Beaucoup d'excès, parfois jouissifs, parfois poussifs, avec certains dialogues jubilatoires, quelques clichés et pas toujours de fond mais du divertissement. Les auteurs usent du thriller et du fantastique, pour une revisite du genre horrifique, entre nostalgie des contes enfantins et terreurs du quotidien. Mais comme souvent une dénonciation de notre société et de la nature humaine, avec les thèmes chers à Murphy. Le droit à la différence, le droit des femmes et pour nourrir ses intrigues, le pouvoir, l'individualisme, l'exclusion, la politique et les médias et bien sûr toute sorte de fantasmes notamment sexuels. Que de thèmes réjouissants donc, déclinés à travers toutes les saisons, bien souvent en huis clos et sous divers décors, certains plus propices que d'autres à créer l'angoisse et où l'horreur n'est pas toujours là où on l'attend. Une histoire à chaque saison, et où chacune en rejoint une autre par leurs personnages et/ou leurs destinées boucle la boucle.
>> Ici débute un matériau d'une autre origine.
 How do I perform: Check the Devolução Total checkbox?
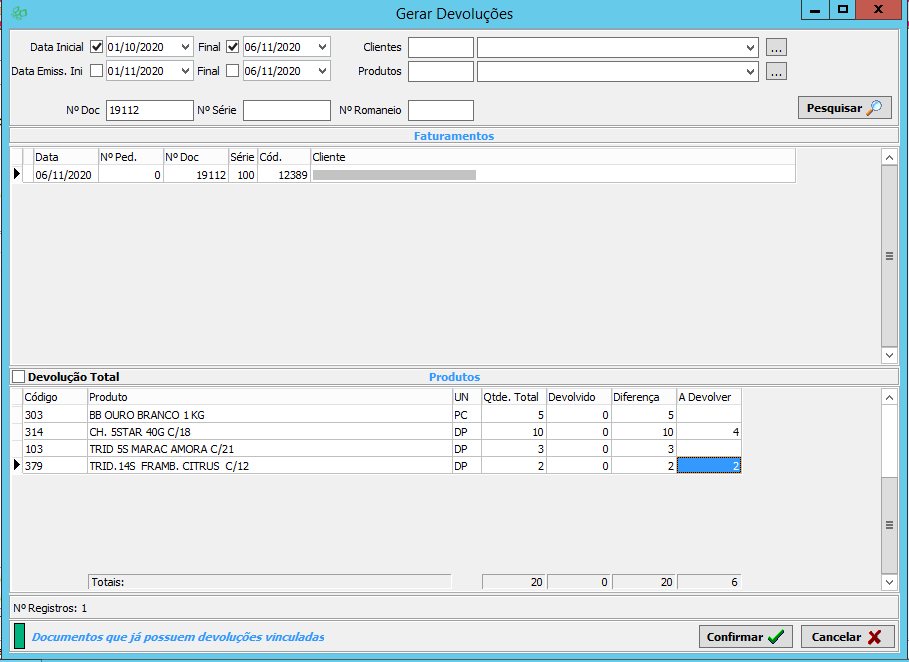pyautogui.click(x=18, y=377)
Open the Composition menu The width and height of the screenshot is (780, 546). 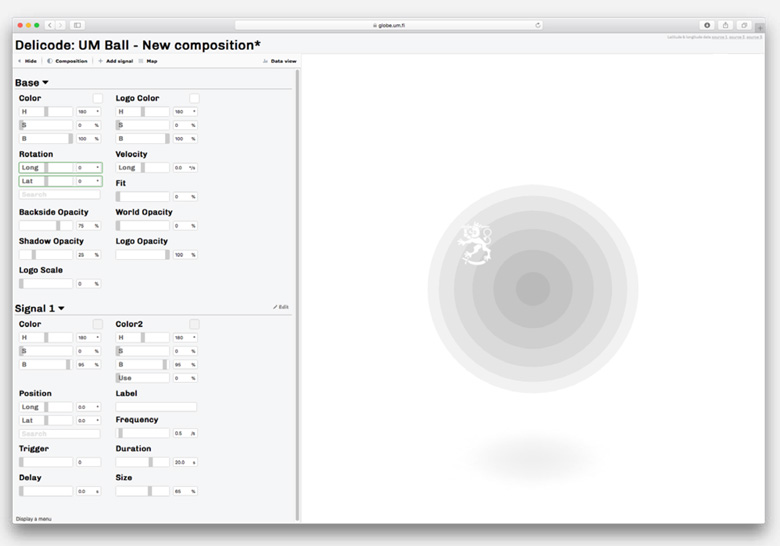click(x=71, y=61)
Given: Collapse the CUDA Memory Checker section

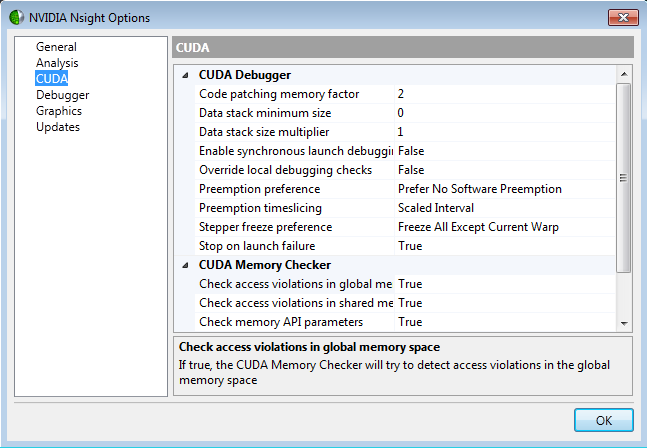Looking at the screenshot, I should (x=185, y=265).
La déception de certaines saisons vient aussi de ce qui en fait leur réussite par ses multiples déclinaisons, retournements et scénarios multi-directionnels. Les caractérisations souvent identiques et les évolutions abrupts de personnages, voulus complexes, partagés entre l'empathie et la férocité, amènent bien souvent à une redite.
Mais une fois accepté, la série est addictive, et chaque saison se sort de ses moments de flottements par leurs rebondissements parfois étonnants.
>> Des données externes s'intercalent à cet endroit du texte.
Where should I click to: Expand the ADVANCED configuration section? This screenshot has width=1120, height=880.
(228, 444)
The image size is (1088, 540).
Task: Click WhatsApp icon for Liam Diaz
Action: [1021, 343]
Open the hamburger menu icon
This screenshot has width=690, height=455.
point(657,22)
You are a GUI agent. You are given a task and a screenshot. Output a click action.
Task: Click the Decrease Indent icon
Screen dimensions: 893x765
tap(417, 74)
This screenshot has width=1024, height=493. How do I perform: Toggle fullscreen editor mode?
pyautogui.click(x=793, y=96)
Ryan Murphy est un créateur prolifique dans le monde des séries et garde un œil sur ses acteurs. American Crime Story où l'on retrouvait déjà Sarah Paulson, et Cuba Gooding junior ; Feud, pour Jessica Lange, dernièrement Pose pour Evan Peters et Matt Bomer dans le film The normal heart. Quelques rôles pour les amateurs de Zachary Quinto, Lady Gaga, Chloé Sevigny, Taissa Farmiga, Emma Roberts, Dylan McDermott, Connie Britton...avec plus ou moins de réussite.
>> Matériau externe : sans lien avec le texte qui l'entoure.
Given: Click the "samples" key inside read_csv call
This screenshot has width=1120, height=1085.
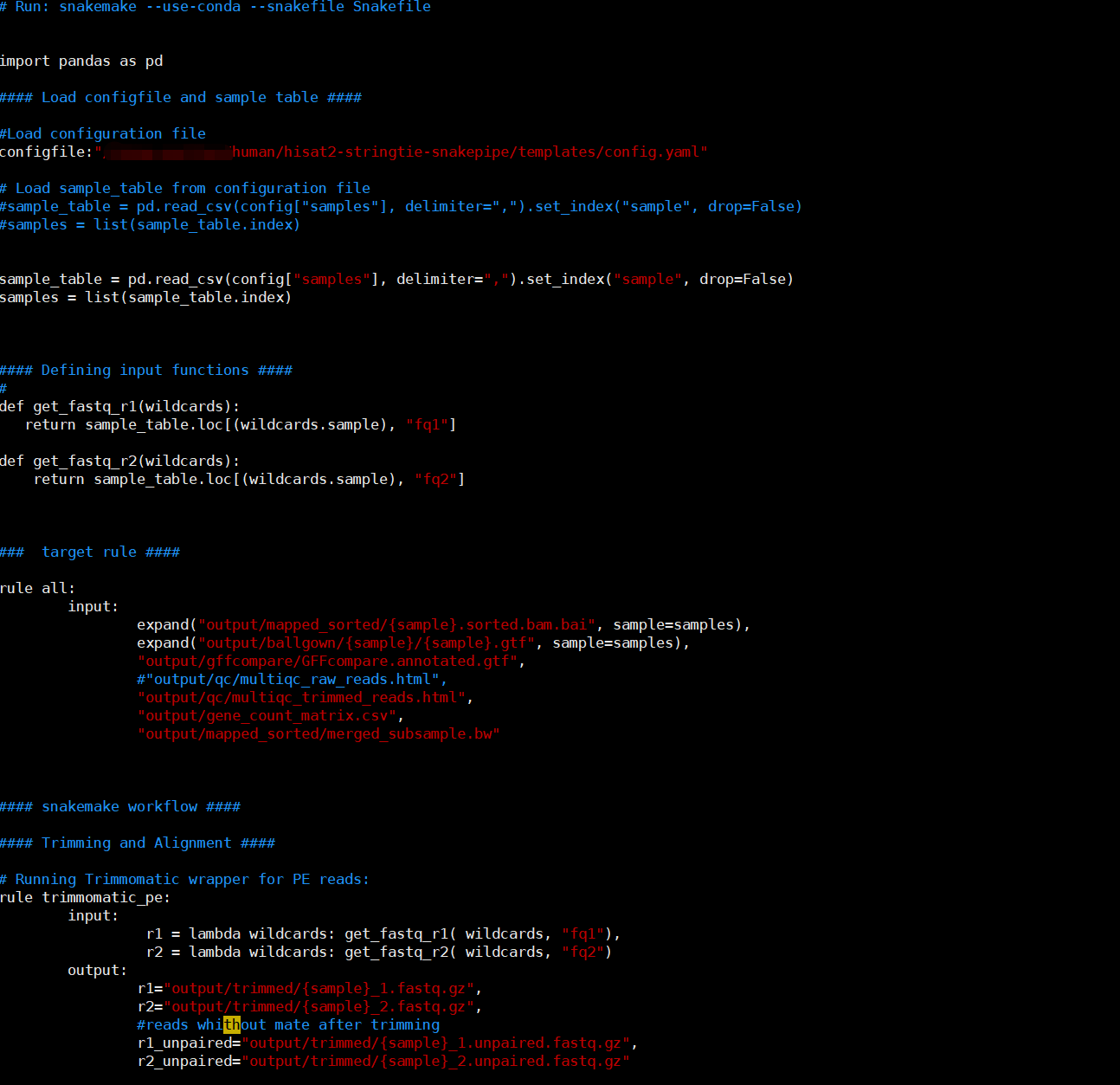Looking at the screenshot, I should (331, 279).
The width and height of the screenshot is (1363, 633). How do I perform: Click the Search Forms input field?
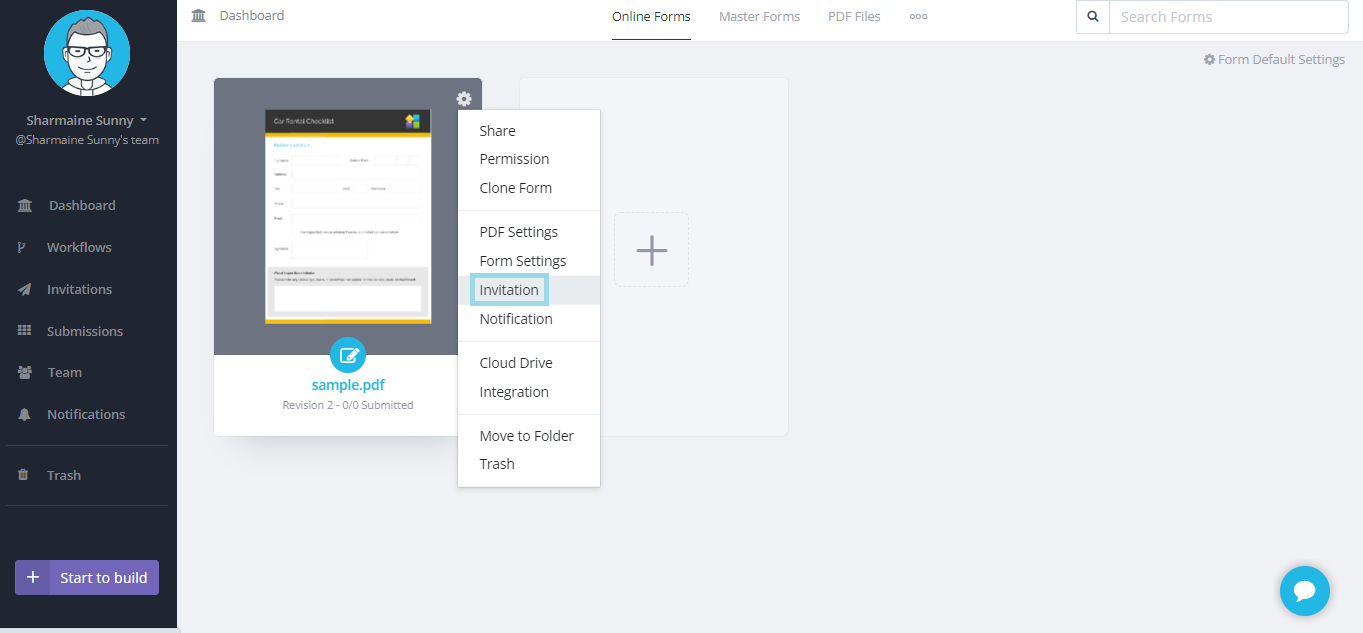pyautogui.click(x=1228, y=17)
L'occasion en tout cas pour certains d'interpréter plusieurs rôles et parfois même au sein de la même saison. On s'y fait même si peut-être Sarah Paulson aurait gagnée à être moins présente et finit par lasser. On pourra au fil des saisons apprécier -ou pas- sa grande propension aux hurlements.
Jessica Lange est indéniablement le coup de cœur de Ryan Murphy, constamment fatale -et définitivement alcoolique- à la haine pugnace. Evan Peters le mieux à même de tirer profit du théâtre, même si le rôle de l'amoureux transi semble être une fatalité.
On retrouve aussi Kathy Bates et ses personnages inquiétants voire monstrueux, mais qui rappelleront trop souvent à son rôle dans le film Misery.
Mais le plaisir de voir certains acteurs trop absents, Denis O'Hare, Angela Bassett, et surtout Frances Conroy et sa capacité à prendre sa place, au milieu de tout ce fatras, toujours excellente et qui apporte un joyeux réconfort dans la plupart de ses interventions, tout autant décalées qu'inspirées.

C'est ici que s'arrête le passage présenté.